Means followed by same letter (a, b, c) do not significantly differ at p = 0.05.
x Replications, in which the buds did not develop, were not taken into account in calculations. Statistical analysis for given parameters were carried out in version for unequal number of replications

Application of TDZ induced organogenesis on more than half of excised explants (60 – 72%) regardless of the concentration used. The developing, adventitious buds were numerous (ca. 9-12 per explant) and although the contribution of small buds – M – was here significant, the presence of relatively big ones (68-78 mm) was noted as well.

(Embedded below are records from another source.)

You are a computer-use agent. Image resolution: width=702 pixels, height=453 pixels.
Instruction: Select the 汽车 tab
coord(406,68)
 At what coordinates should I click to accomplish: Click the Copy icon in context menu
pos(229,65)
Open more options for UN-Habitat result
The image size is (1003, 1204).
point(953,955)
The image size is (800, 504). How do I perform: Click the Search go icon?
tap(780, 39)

In all cases the development of buds was preceded by the formation of a compact callus of big size, that contributed to a great part of explant fresh weight (ca. 320 – 624 mg). The regeneration processes in all those cases took the form of indirect organogenesis (Phot 1). In comparison to TDZ the effectiveness of BAP at concentrations used was relatively small (ca. 2-25%), no matter which kind of auxin was used (Phot. 2 and 3). The numbers of adventitious buds formed was insignificant (2-4), and they were frequently single, usually belonging to the category of small ones (M) or only slightly bigger . Only very small traces of differentiated callus were visible, and this points on direct organogenesis, especially in case of medium supplemented with 3.0 mg/l BAP and 0.2 mg/l IBA (Phot. 2). This fact was proved by microscopic examination which will be the subject of a separate publication.

Phot. 1. The explants of ‘Węgierka Zwykła’ after 6 weeks of culture on medium supplemented with 1.65 mg/l TDZ and 0.2 mg/l 2,4 – D.

Phot. 2. The explants of ‘Węgierka Zwykła’ after 6 weeks of culture on medium supplemented with 3.0 mg/l BAP and 0.2 mg/l IBA.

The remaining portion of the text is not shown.